HOMMAGE A TCHINGUIZ
AÏTMATOV
(Programme du 15ème Festival des 3 Continents, Novembre 1993)
AITMATOV ET LE CINEMA
Je dirais d'entrée
que j'aime les nouvelles de Aïtmatov et me refuse à considérer
avec indulgence les adaptations cinématographiques des oeuvres
littéraires. Elles incitent rarement à la (re-) lecture
quand elles ne vous détournent pas du livre. Rares sont dans
le monde les cinéastes qui ont réussi à transposer
et recréer. Leur métier et les traditions cinématographiques
de leur pays ne sont pas une garantie. Tout cela pour expliquer cet
article d'humeur qui serait certainement le même s'il s'agissait
de Stendhal, Pouchkine, Maupassant, Tchekhov à l'écran.

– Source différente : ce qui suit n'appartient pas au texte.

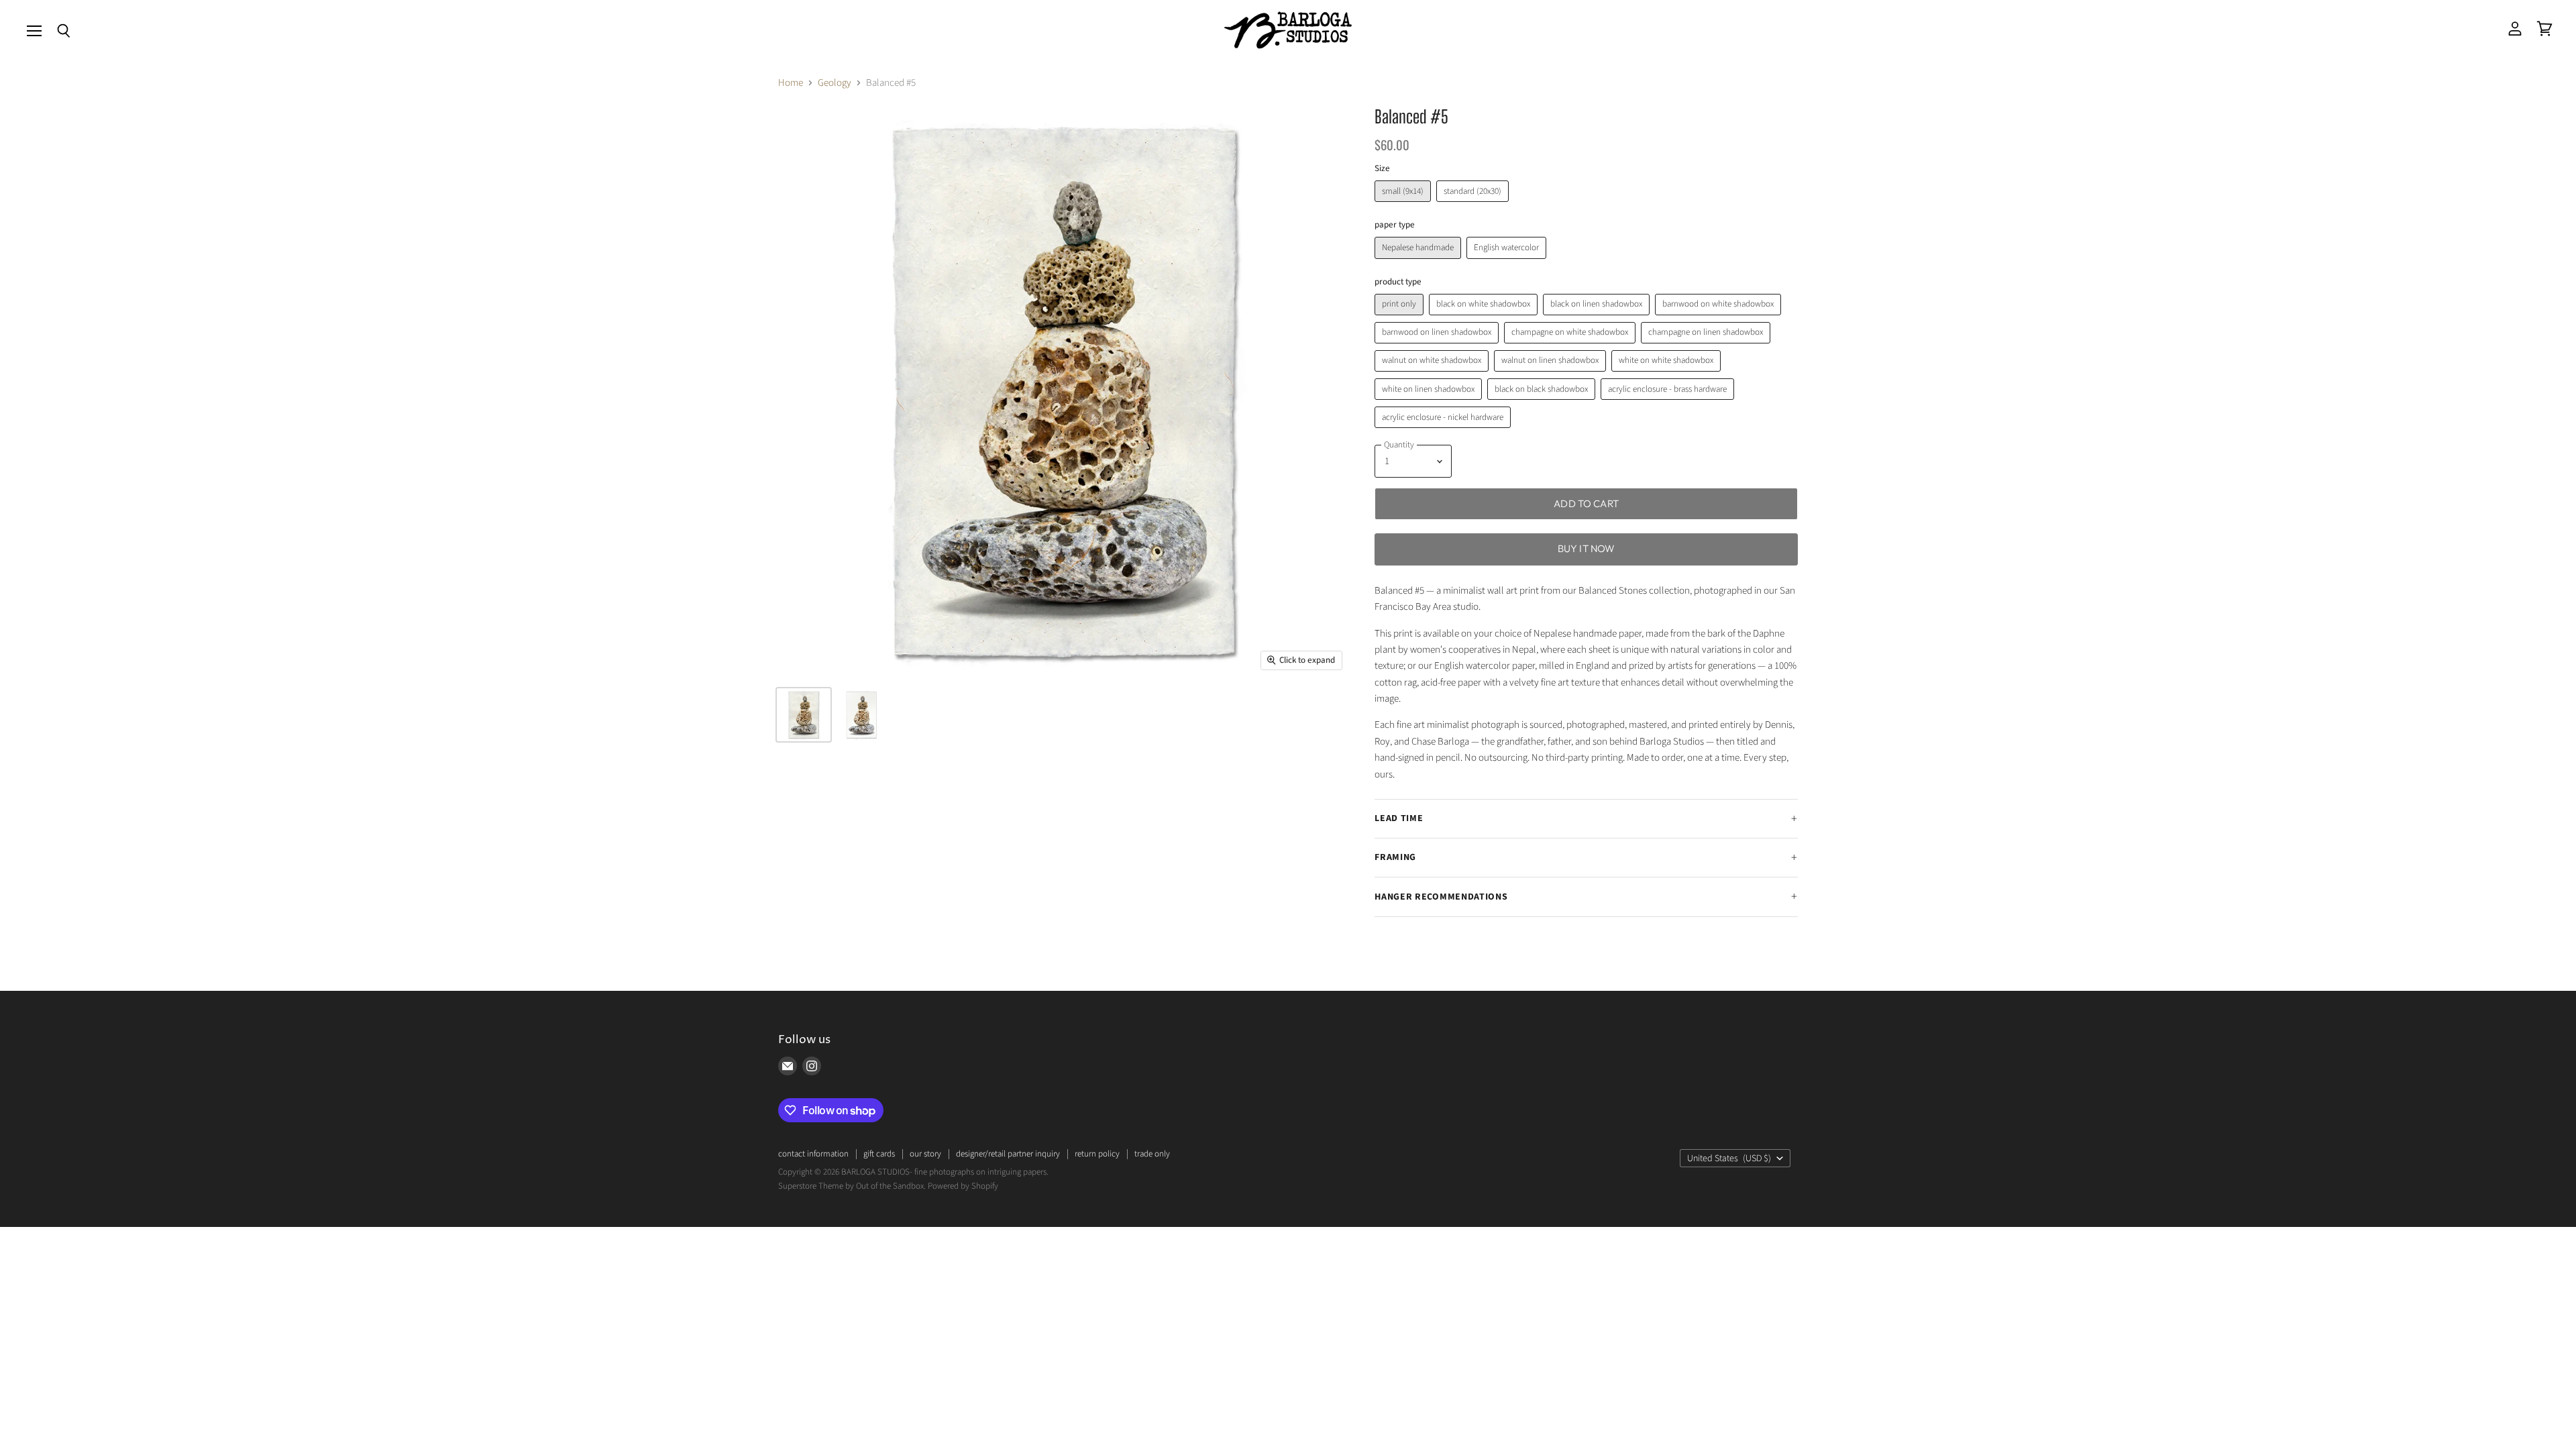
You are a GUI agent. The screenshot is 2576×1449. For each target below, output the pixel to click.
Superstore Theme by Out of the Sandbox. (852, 1186)
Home (790, 83)
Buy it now (1586, 548)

Cette conception ("élitiste", "bourgeoise",
etc.) n'est pas partagée par notre auteur qui sacrifie consciemment
les facettes les plus brillantes de son talent à un cinéma
correspondant au développement culturel de son peuple. C'est
indubitablement bénéfique au cinéma kirghize tant
que son oeuvre littéraire repoussera toujours plus loin les barrières
du toléré.
C'est donc un écrivain
qui préside aux destinées du cinéma kirghize. Aïtmatov
est Président de l'Union des cinéastes depuis plus d'une
décennie. On peut également dire qu'il est le coeur de
la vie littéraire, artistique, sociale et politique de sa République.
Il serait prématuré de le comparer à Malraux, Senghor,
Neruda. Il se trouve que son épanouissement coïncide avec
le réveil culturel de son pays.
Il a 14 ans lorsque
sont créés les sudios KIRGHIZFILM (1942). Il se rode brillamment
dans le documentaire alors qu'il exerce la profession de vétérinaire
et traduit dans sa langue maternelle des romans russes traitant de la
guerre. Lorsque les premiers cinéastes non-kirghizes viennent
travailler à Frounzé pour MOSFILM, il est étudiant
à l'Institut littéraire Gorki de Moscou et va être
admis à l'Union des écrivains de l'U.R.S.S. (1957). Tandis
que PRONINE tourne "Saltanat", il publie "Djamilia"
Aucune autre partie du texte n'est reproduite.